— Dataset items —
+ + +

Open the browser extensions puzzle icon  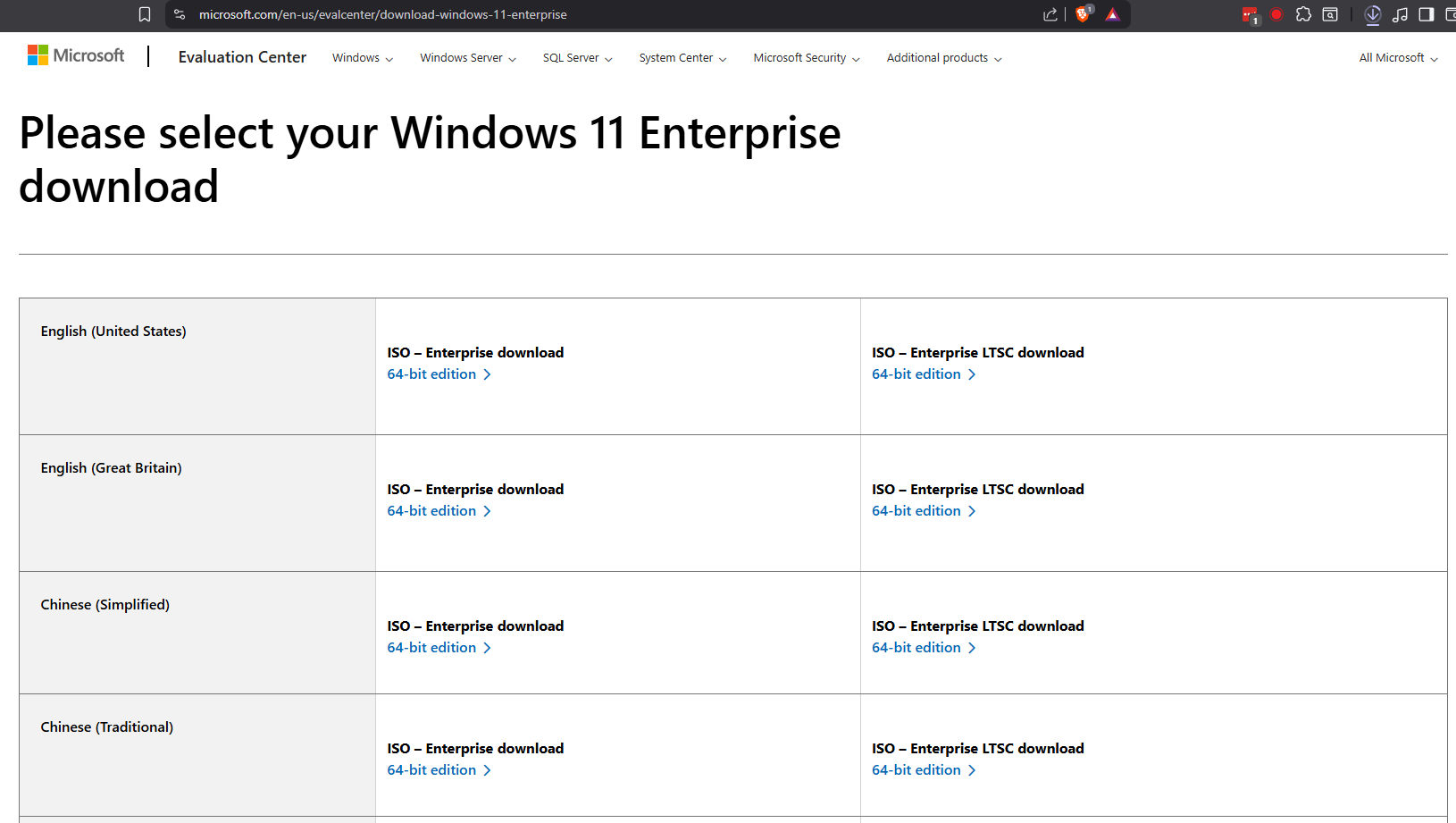[x=1303, y=14]
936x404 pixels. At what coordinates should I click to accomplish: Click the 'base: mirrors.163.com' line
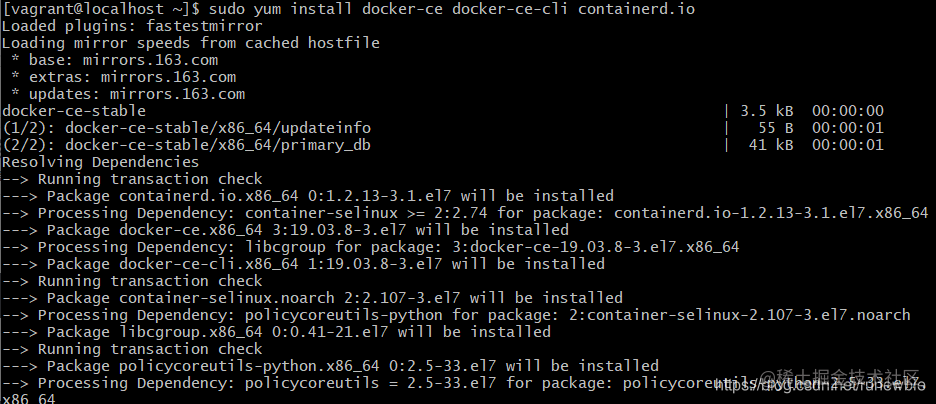[x=114, y=60]
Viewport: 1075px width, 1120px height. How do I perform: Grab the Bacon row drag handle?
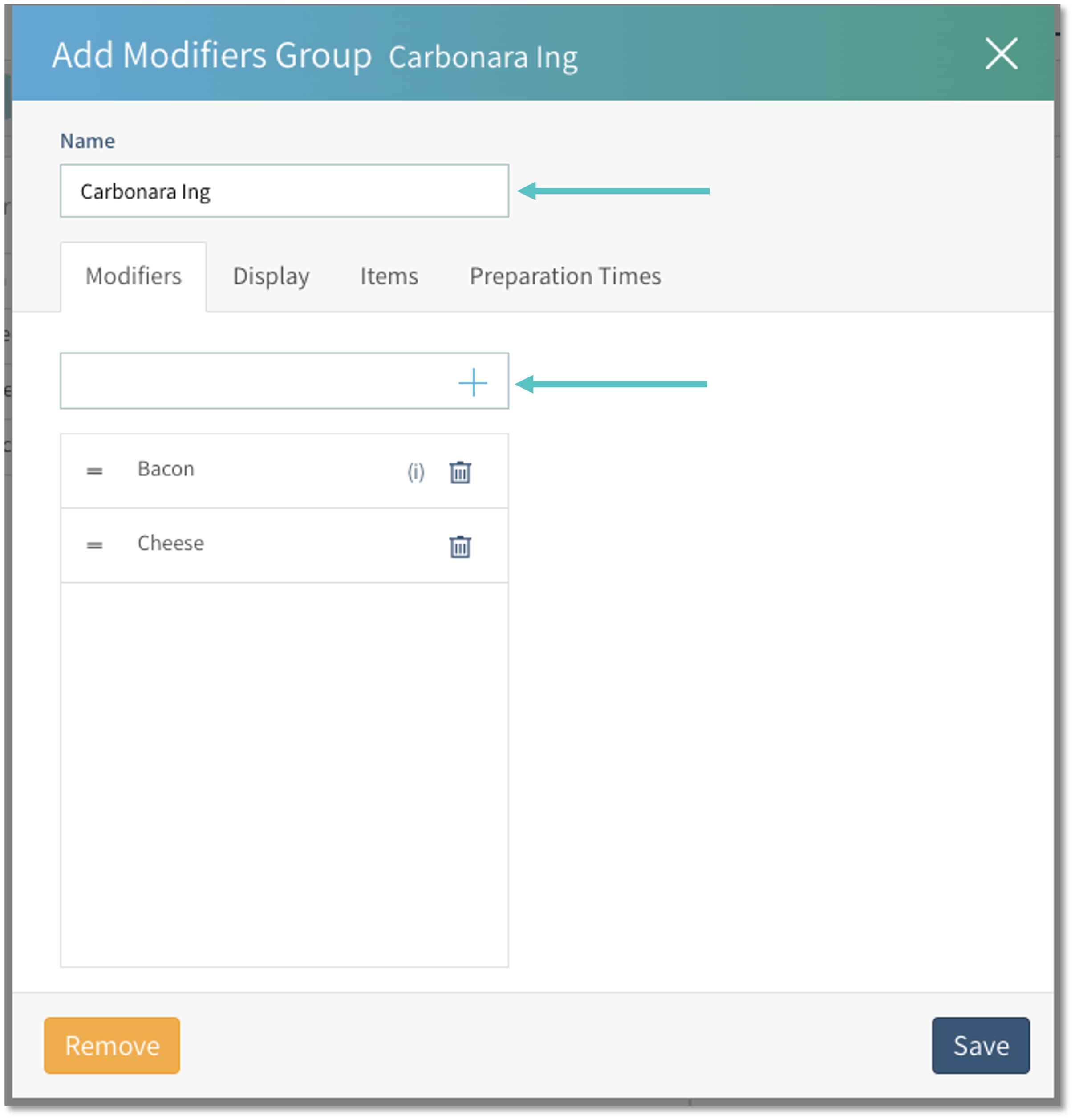[94, 471]
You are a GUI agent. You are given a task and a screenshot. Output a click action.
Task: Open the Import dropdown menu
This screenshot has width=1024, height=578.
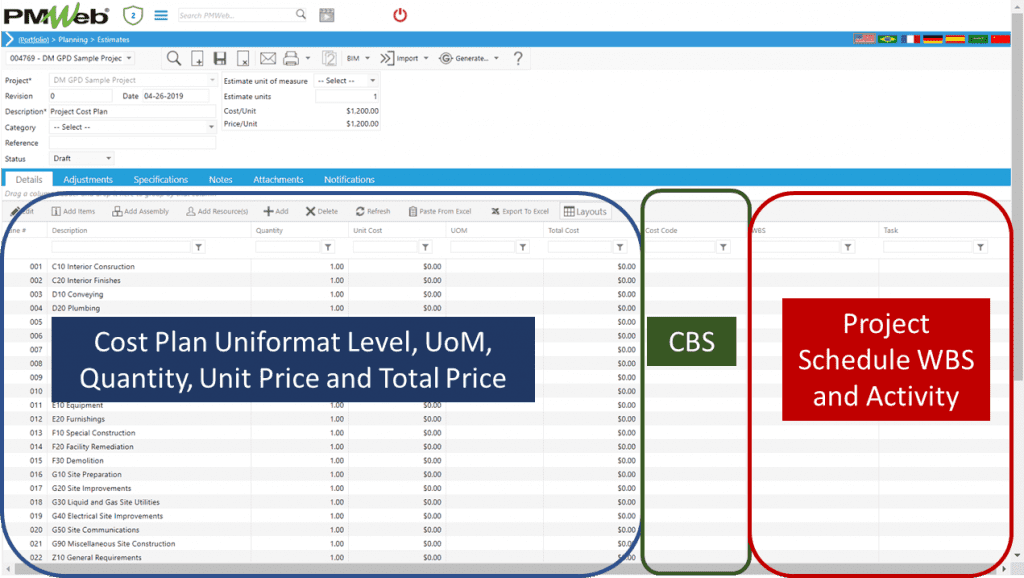click(x=405, y=58)
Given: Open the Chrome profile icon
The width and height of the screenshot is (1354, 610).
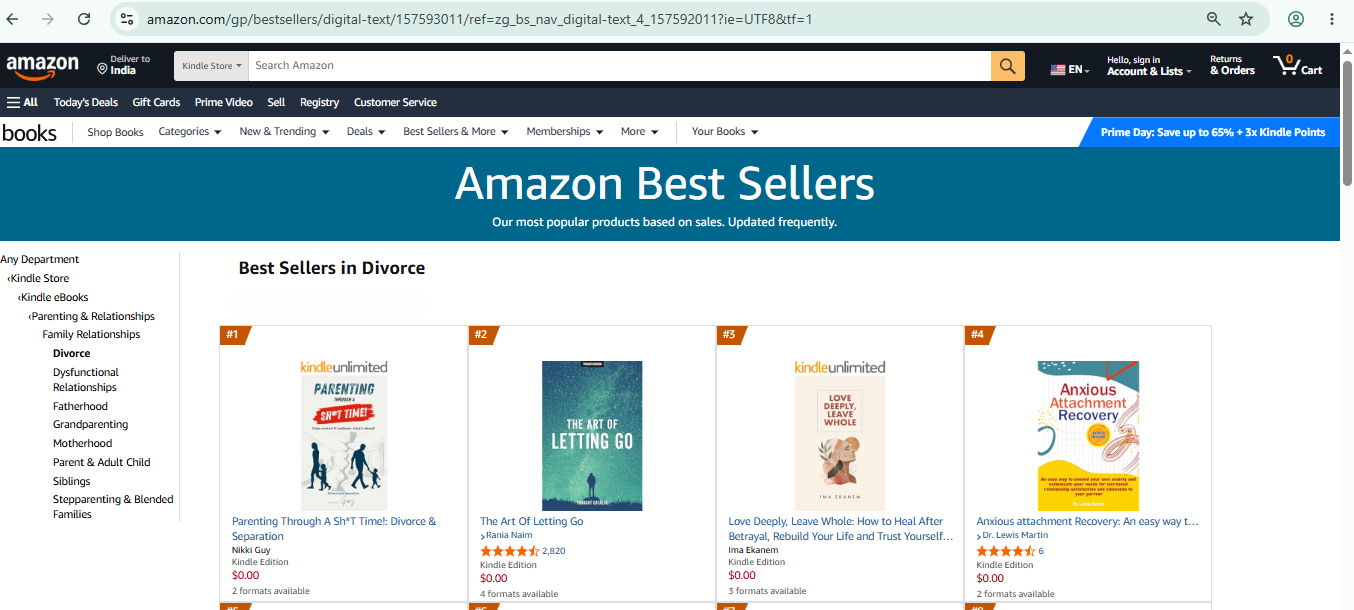Looking at the screenshot, I should [1296, 19].
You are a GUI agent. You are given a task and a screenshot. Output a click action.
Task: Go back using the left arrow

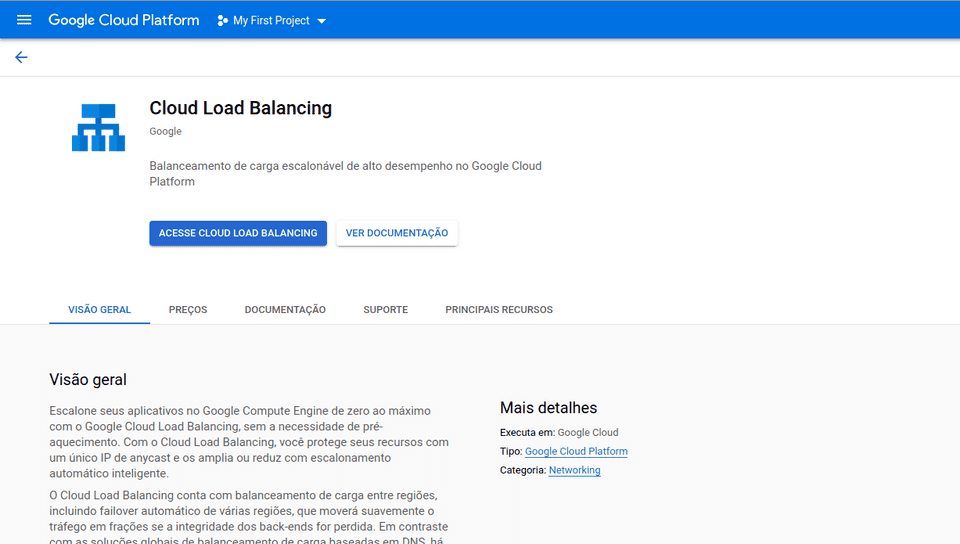coord(21,57)
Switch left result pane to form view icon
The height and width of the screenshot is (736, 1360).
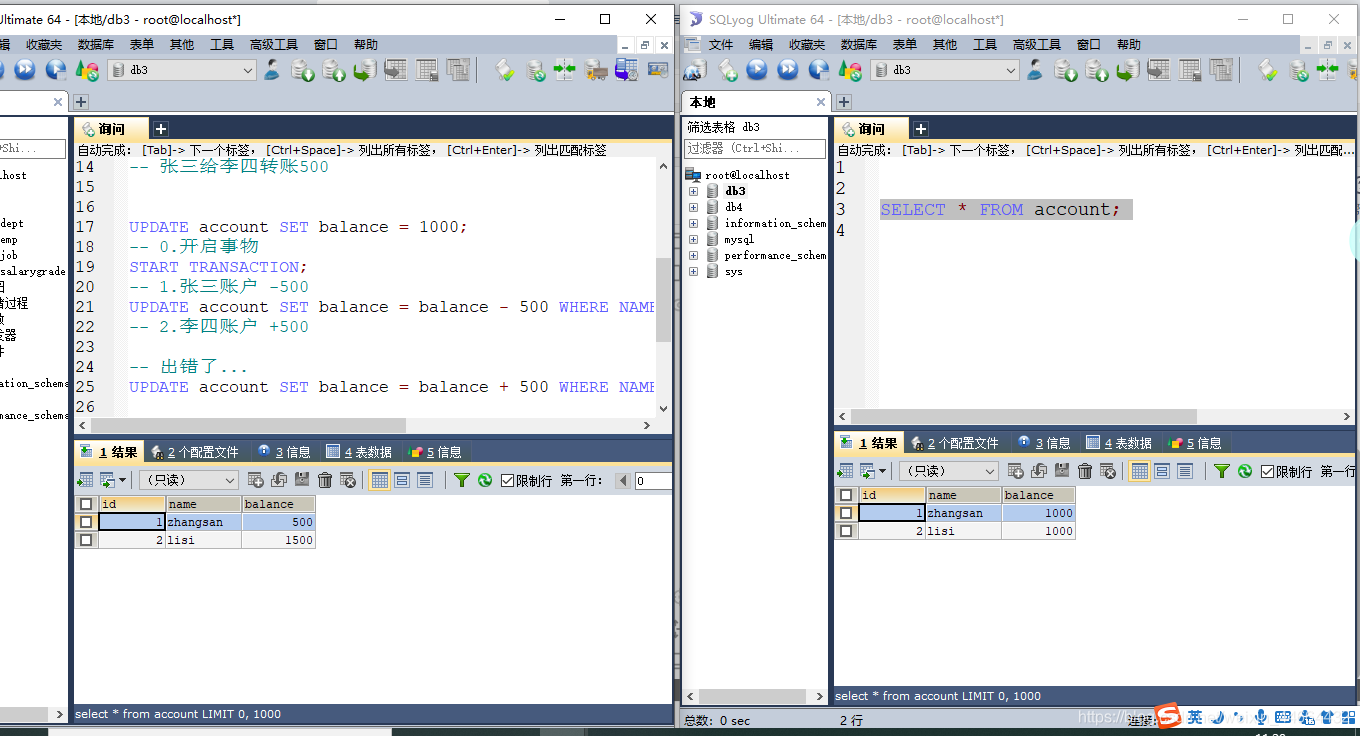402,480
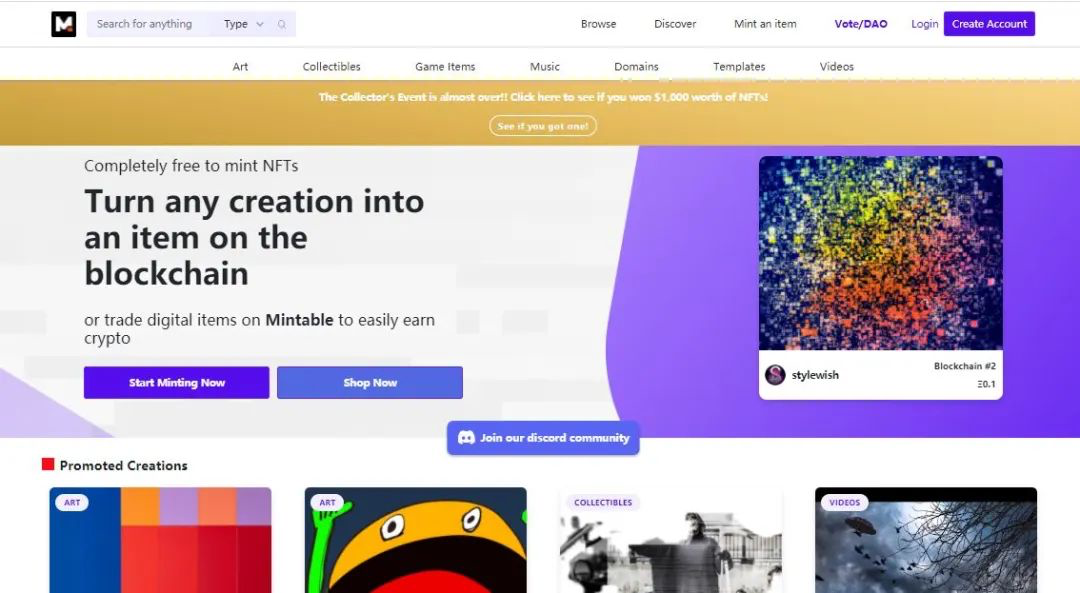Click See if you got one! button

[x=543, y=126]
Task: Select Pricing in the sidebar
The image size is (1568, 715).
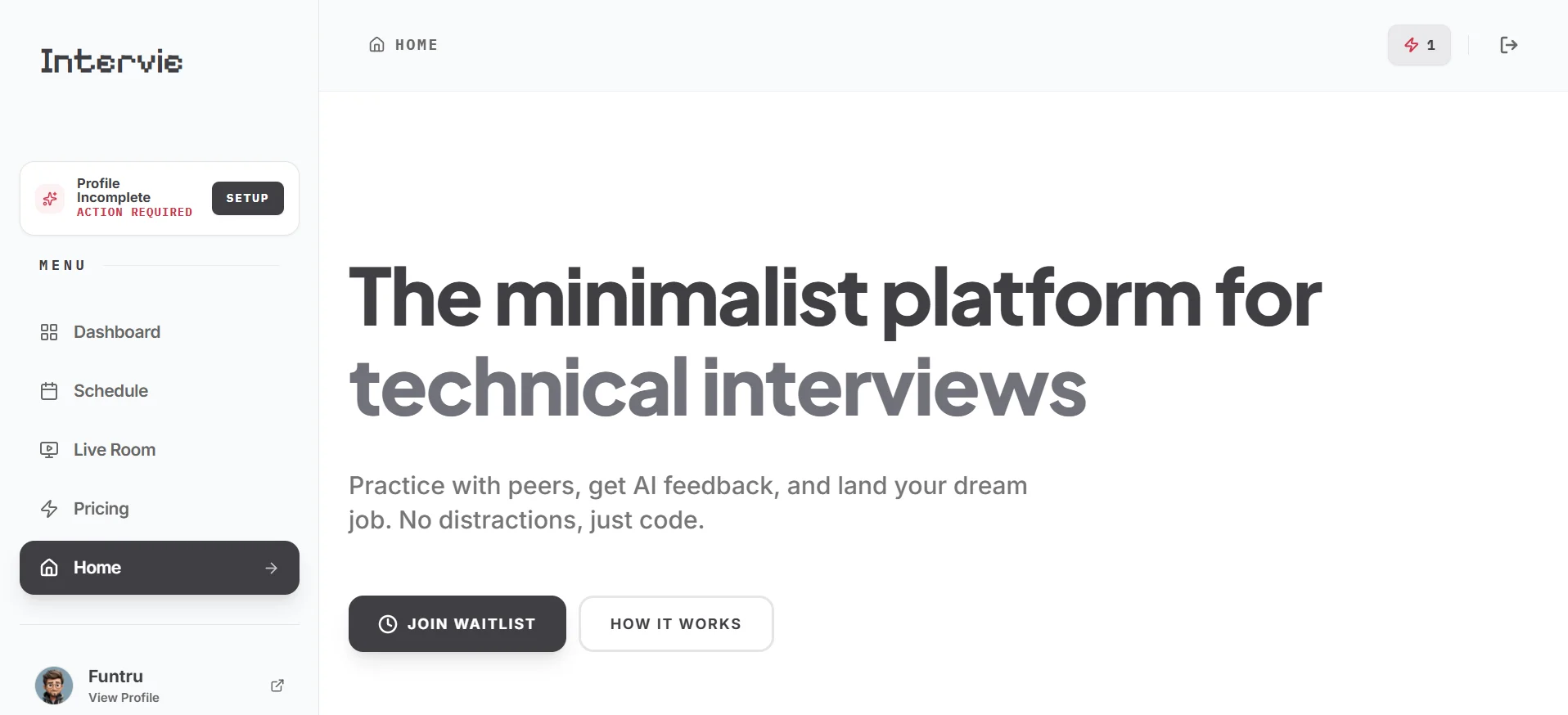Action: 101,508
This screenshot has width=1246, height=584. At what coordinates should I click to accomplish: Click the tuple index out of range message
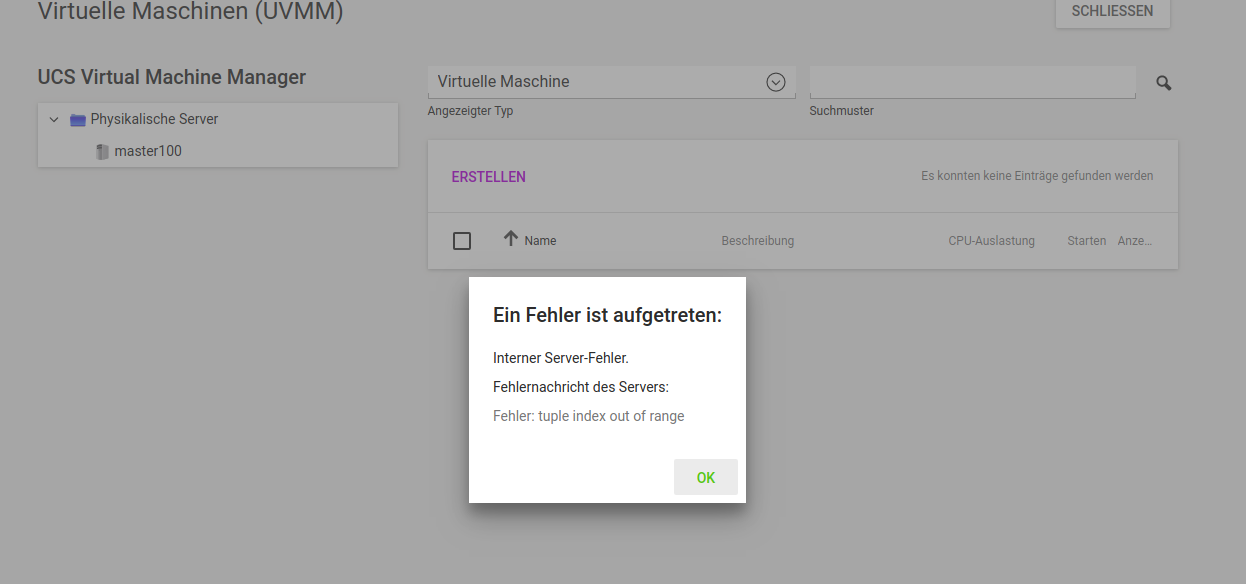[x=588, y=416]
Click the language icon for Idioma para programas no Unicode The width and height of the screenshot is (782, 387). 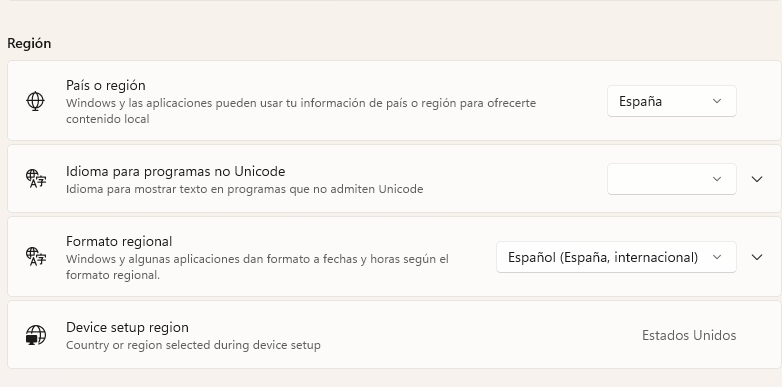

+ + +

Rewrite the entries from the line containing "936x404 pixels. At" through the line containing "Looking at the", changing "Bacon" to "Lettuce" and keeping everything else the same. Leave the pictures out of your answer.

— Correct result —
936x404 pixels. At what coordinates should I click to accomplish: Click the 'base: mirrors.163.com' line
[x=114, y=60]
Viewport: 1075px width, 1120px height. How do I perform: Grab the Lettuce row drag handle?
[94, 471]
You are a GUI agent. You are given a task and a screenshot. Output a click action.
Task: Open the Import dropdown menu
This screenshot has width=1024, height=578.
click(x=405, y=58)
Given: Open the Chrome profile icon
The width and height of the screenshot is (1354, 610).
Looking at the screenshot, I should [1296, 19].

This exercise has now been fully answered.